MgZnFe-layered double hydroxides as a dual-function platform for enhancing subunit vaccine efficacy in tumor immunotherapy

Therapeutic cancer vaccines show promise in immunotherapy but face challenges such as poor antigen delivery, insufficient immune activation, and an immunosuppressive tumor microenvironment, limiting tumor-specific cellular immunity. In this study, we present a dual-function tumor vaccine platform, MgFeZn-Layered double hydroxide (LMFZ), serving as both an antigen delivery system and immune adjuvant to enhance antitumor responses.

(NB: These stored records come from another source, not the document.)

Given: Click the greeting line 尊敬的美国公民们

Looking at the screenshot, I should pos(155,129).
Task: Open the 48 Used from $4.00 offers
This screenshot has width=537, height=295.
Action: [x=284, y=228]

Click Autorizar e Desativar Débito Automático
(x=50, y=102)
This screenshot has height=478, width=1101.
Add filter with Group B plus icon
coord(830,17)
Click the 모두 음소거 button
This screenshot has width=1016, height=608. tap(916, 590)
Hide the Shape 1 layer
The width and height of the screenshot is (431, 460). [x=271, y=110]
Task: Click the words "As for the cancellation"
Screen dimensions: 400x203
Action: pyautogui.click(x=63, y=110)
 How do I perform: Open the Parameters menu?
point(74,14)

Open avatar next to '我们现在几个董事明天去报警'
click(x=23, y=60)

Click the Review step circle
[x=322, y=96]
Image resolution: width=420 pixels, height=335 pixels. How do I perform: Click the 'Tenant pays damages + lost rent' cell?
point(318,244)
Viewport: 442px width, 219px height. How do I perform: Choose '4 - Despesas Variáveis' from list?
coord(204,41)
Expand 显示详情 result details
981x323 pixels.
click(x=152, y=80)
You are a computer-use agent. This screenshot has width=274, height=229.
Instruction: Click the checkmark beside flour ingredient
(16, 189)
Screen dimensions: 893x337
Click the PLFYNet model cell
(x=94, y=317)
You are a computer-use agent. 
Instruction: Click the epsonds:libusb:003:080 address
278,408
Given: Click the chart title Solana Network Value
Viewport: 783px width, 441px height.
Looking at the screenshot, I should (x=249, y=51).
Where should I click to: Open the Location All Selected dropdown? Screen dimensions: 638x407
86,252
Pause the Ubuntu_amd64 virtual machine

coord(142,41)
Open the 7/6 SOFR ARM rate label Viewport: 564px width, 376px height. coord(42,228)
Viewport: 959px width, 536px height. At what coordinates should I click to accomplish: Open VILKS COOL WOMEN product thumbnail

Loaded with antigens, nanometer-sized LMFZ particles efficiently traffic to lymph nodes, promoting antigen capture by dendritic cells (DCs). LMFZ endosomal escape enables antigen cross-presentation and enhances DC maturation, boosting cytotoxic T lymphocyte proliferation and tumor infiltration. LMFZ also neutralizes tumor acidity, induces M1 polarization of macrophage, and enhances natural killer cell activity via Zn²⁺ supplementation, amplifying antitumor immunity. Following two peritumoral subcutaneous injections, antigen-loaded LMFZ demonstrated significant antitumor efficacy with minimal adverse effects in a mouse model. This highlights the potential of LMFZ vaccine platform for clinical translation and offers an innovative strategy to address the limitations of current therapeutic vaccine-based immunotherapies.